Notice of a hearing by service and publication shall be given in accordance with and as required by the provisions of the Municipal Land Use Law and for the following applications for development and appeals:
A. 
Any request for a variance from the requirements of Chapter 280, Zoning.
B. 
Any request for conditional use approval.
C. 
Any request for preliminary approval of a major site plan.
D. 
Any request for preliminary approval of a major subdivision.
E. 
Any request for the issuance of a permit to build within the bed of a mapped street, public drainageway, flood-control basin or public area reserved on the Official Map, or in a lot not abutting a street.
F. 
An appeal of a determination or order by the administrative officer or Zoning Officer concerning a specific parcel of land.
G. 
Such other applications as require notice pursuant to the Municipal Land Use Law.
At least five days in advance of any hearing for which notice is required, the applicant shall file an affidavit of service and publication of notice, with a copy being transmitted to the Board Attorney.

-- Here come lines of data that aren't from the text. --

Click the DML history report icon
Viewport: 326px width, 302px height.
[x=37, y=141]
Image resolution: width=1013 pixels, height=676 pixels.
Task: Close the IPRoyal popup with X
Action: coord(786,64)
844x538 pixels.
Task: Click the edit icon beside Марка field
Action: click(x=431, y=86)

Upon a determination that an application is complete, the Board shall act on such application in accordance with the time limits, subject to extensions as consented to by the applicant, within the following time:
A. 
Variances: 120 days.
B. 
Amended or minor site plans: 45 days.
C. 
Minor subdivisions: 45 days.
D. 
Preliminary major site plans: 45 days.
E. 
Preliminary major subdivisions (10 or fewer lots): 45 days.
F. 
Preliminary major subdivisions (greater than 10 lots): 95 days.
G. 
Final site plan: 45 days.
H. 
Final subdivisions: 45 days.
I. 
Conditional use: 95 days.
Upon final disposition of an application or appeal by the Board through approval, denial or a combination thereof, such determinations shall be memorialized through a written resolution that shall be adopted by the Board in accordance with the time and requirements as set forth in the Municipal Land Use Law.
Upon adoption by the Board of a written resolution memorializing the final disposition of an application or appeal, the Secretary of the Board shall publish a brief notice of the adoption of the memorializing resolution, indicating the name of the matter, property affected, a brief explanation of the nature of the application or appeal, and the determination of the Board.
A. 
Applications that have not been deemed complete within six months of the submission date will be denied without prejudice.
B. 
Applications that have been deemed complete shall be scheduled for a hearing before the Board within the time of action stated in the Municipal Land Use Law. If an applicant fails to appear when scheduled before the Board and the time for action pursuant to the Municipal Land Use Law will expire before the next regularly scheduled Board meeting, the application will be denied without prejudice.
C. 
Extensions on the time for action may be granted for no more than six months from the required time for action, after which the application will be denied without prejudice, unless the developer establishes extenuating circumstances beyond the developer's control.